In many ways this chapter was born some years ago in two separate research projects. In one school a 15-year-old pupil was being interviewed about games in the physical education (PE) curriculum, in the course of which he declared a preference for rugby rather than football. When prompted he reasoned that it took place on the lower pitch and was, therefore, less windy and cold; in fact he hated all PE including the ethos and smell of the changing room and the intimidation provided by those who were good at it. Further pupil interviews provided entry into what is effectively another world in which pupils exercise their own, often complex, sets of interpretations about PE which have relevance within their own frame of reference and which may or may not be available to the teacher.
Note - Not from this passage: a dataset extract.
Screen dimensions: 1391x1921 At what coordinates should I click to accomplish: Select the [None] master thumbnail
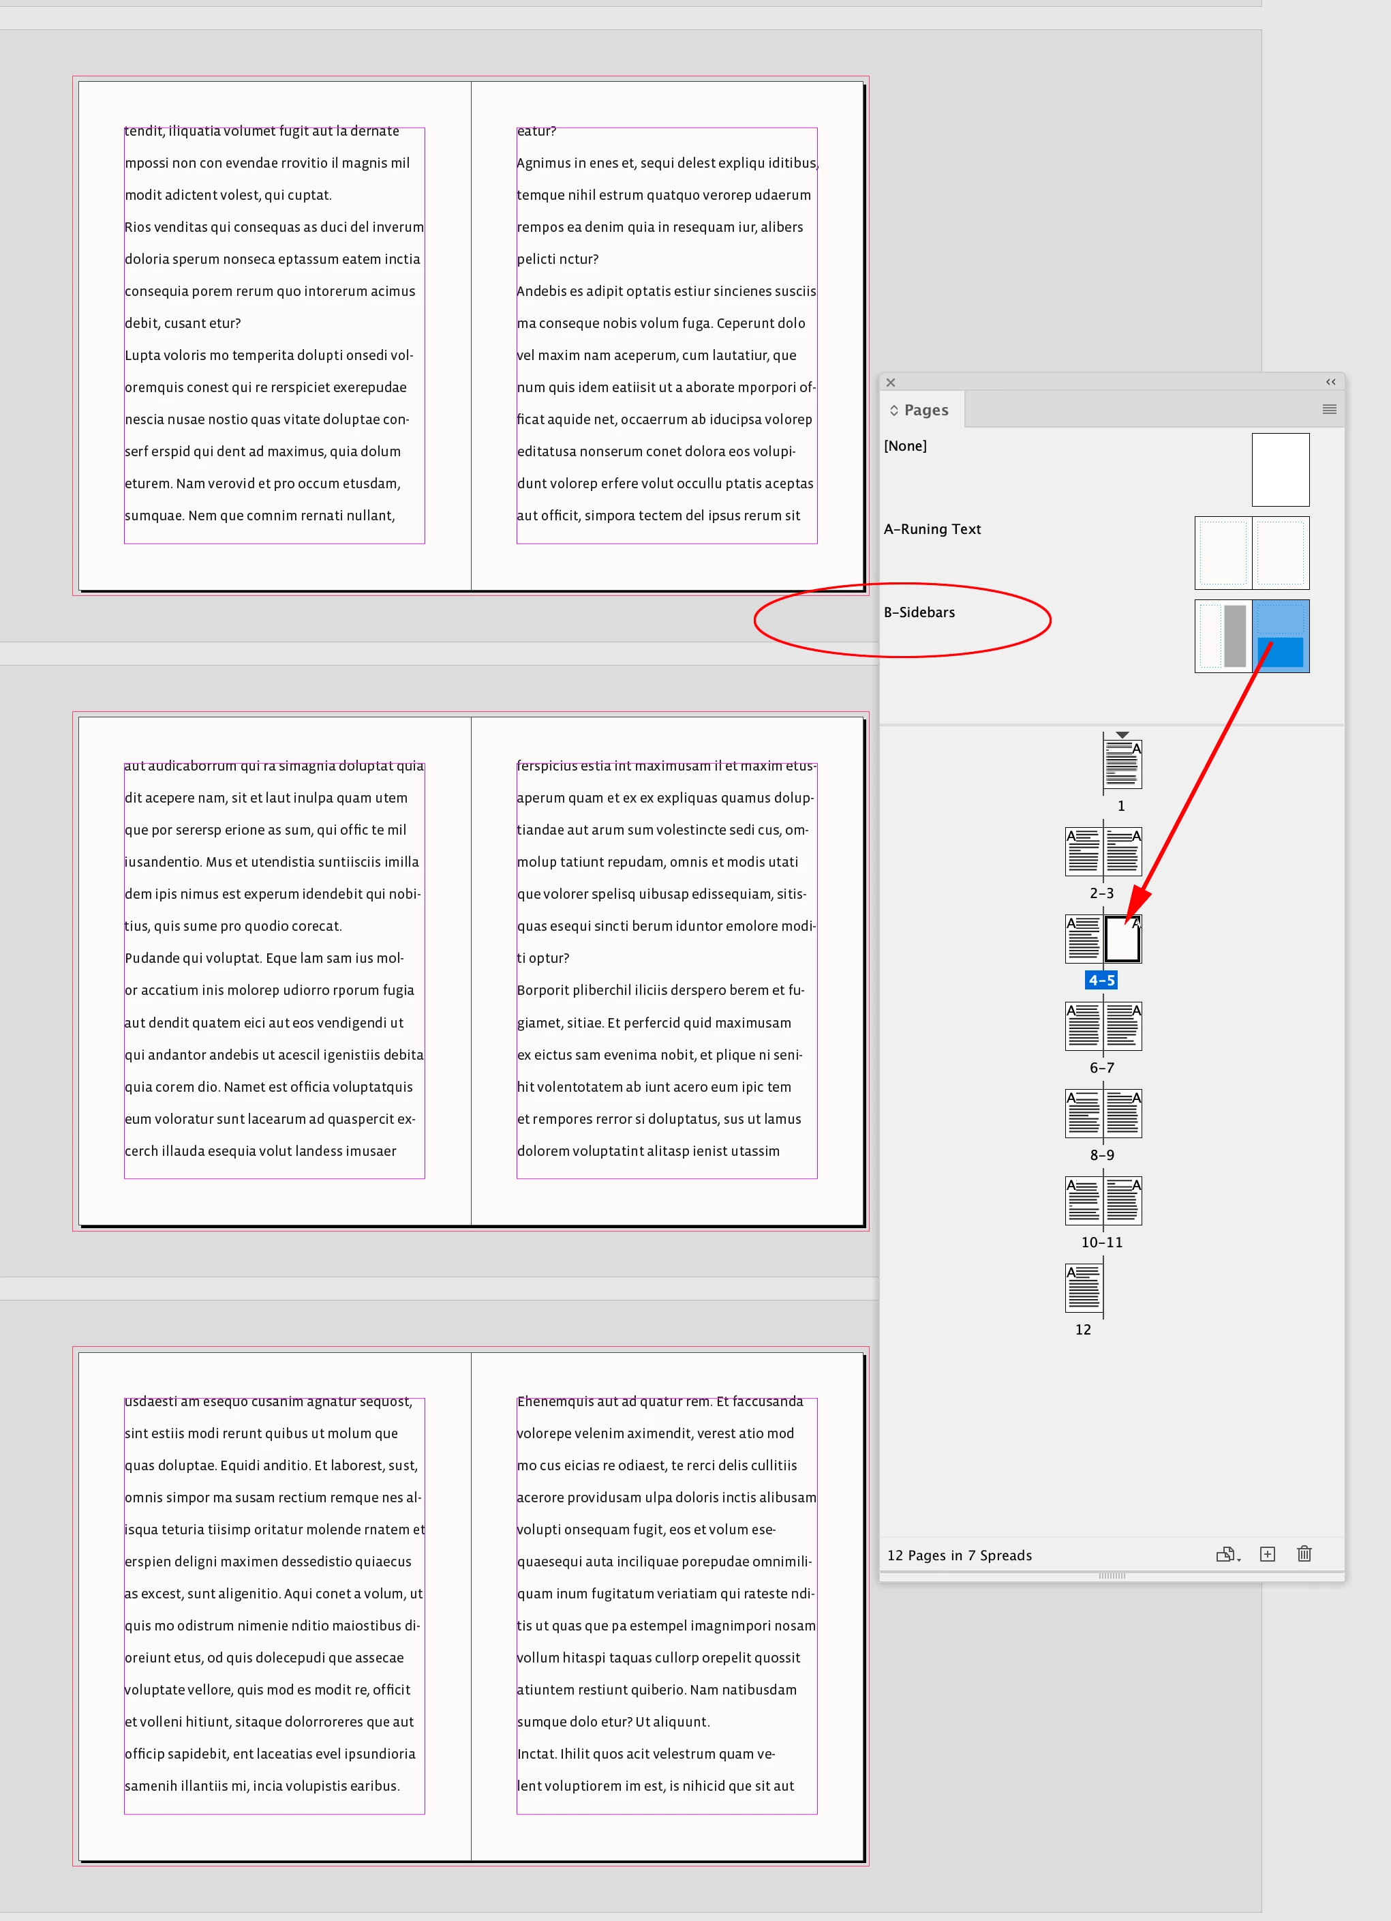pos(1280,470)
Whilst pupils’ attitudes towards, and opinions about, PE and related contexts has received fairly wide attention, there has been much less emphasis on the pattern of constructions underpinning pupils’ interpretations of PE even though an appreciation of the pupils’ world has great significance for those who structure the context in which it takes place. In another school a group of adolescent girls were expressing their wish for greater equality of opportunity within the PE curriculum, including access to the so called boys’ games. In fact they did not wish to participate in most of these activities and it proved to be more than a simple issue of equality, of having other activities available to them. It was more a matter of having the opportunity to say ‘no’, of being able to exercise some power which, in spite of the emphasis on individualism in the curriculum, is something which has received relatively little attention among the profession.